The DGA will begin negotiations for a new film and TV contract with management’s AMPTP in early December, the two sides said today. Three years ago, in the last contract cycle, the sides started talks in October and reached a deal in November — a full seven months before the expiration of the film and TV pact. Based on that timeline, negotiations this time around are running a bit behind schedule.
“The parties have agreed that they will continue discussions in the interim to further define the issues before determining whether this will be the official start date for negotiations for the 2017 agreement,” they said in a joint statement. “As is tradition, the DGA and the AMPTP have also agreed that neither organization will comment further to the press regarding negotiations until an announcement has been made.”

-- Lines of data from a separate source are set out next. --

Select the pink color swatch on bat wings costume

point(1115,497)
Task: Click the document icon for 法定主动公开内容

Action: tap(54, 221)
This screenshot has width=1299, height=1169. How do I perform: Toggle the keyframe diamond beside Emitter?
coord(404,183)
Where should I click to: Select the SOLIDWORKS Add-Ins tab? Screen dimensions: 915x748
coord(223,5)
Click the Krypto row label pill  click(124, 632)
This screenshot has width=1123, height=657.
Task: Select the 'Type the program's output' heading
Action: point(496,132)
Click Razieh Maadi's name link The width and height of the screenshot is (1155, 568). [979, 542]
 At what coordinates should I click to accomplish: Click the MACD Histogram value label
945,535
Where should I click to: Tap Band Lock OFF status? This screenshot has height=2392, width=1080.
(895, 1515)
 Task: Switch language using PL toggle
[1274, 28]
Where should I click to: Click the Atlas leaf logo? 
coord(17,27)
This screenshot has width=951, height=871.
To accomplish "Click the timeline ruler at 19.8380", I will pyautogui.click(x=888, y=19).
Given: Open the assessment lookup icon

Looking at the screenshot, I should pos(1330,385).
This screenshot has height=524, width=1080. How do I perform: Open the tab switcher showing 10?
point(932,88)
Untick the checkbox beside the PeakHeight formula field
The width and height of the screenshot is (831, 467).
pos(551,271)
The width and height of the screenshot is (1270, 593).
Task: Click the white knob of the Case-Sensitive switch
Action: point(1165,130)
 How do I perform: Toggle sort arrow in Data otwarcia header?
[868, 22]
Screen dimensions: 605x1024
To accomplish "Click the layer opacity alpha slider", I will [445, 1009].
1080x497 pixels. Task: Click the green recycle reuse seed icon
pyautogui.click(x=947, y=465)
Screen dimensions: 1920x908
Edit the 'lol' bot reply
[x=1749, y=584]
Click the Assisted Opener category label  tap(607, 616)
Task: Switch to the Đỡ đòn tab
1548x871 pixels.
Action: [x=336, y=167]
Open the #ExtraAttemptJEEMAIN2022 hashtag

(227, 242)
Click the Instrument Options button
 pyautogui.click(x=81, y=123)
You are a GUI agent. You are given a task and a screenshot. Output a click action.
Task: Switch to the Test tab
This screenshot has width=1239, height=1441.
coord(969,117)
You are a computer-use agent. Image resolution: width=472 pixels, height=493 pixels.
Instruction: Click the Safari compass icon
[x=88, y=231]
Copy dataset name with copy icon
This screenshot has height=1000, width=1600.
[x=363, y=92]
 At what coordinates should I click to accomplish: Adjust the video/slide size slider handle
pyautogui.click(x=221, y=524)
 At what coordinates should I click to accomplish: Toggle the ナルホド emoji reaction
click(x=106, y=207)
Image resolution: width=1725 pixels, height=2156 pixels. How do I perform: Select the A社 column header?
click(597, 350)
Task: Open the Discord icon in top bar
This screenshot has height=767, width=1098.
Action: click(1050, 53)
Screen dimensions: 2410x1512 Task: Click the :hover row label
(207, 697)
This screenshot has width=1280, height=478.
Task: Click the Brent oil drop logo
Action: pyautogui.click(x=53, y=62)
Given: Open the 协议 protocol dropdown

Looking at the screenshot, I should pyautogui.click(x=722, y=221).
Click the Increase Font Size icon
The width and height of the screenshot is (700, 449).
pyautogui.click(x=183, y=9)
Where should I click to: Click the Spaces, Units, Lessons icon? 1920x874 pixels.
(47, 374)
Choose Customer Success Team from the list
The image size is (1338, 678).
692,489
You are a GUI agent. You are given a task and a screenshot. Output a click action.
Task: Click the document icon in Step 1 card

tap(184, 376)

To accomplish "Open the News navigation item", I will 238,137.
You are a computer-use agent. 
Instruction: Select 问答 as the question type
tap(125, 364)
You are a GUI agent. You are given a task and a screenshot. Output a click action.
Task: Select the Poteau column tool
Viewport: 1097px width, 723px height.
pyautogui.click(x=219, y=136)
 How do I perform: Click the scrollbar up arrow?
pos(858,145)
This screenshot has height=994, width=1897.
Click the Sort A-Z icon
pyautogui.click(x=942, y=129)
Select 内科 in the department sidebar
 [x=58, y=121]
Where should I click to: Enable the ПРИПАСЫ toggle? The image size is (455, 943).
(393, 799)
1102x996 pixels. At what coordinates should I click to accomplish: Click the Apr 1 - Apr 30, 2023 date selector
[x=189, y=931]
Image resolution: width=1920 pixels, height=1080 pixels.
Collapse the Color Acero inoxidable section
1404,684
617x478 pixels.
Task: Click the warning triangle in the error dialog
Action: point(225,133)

The DGA’s current three-year contract runs through June 30, 2017, but the guild is famous for starting — and finishing — negotiations well in advance of the expiration of its major contracts. Wrapping up talks early removes the uncertainty that comes when negotiations go down to the wire, which can cause jittery producers to delay production starts until a deal is reached, lest they be caught by a strike in mid-production. In the past, those delays created ripple effects throughout the industry, playing havoc with the schedules of both management and talent.
The likelihood of a DGA strike next year is slim. The industry’s most powerful union has resorted to a strike only once in its 80-year history. That strike, back in 1987, only lasted 15 minutes on the West Coast, and for 3 hours and 15 minutes back east.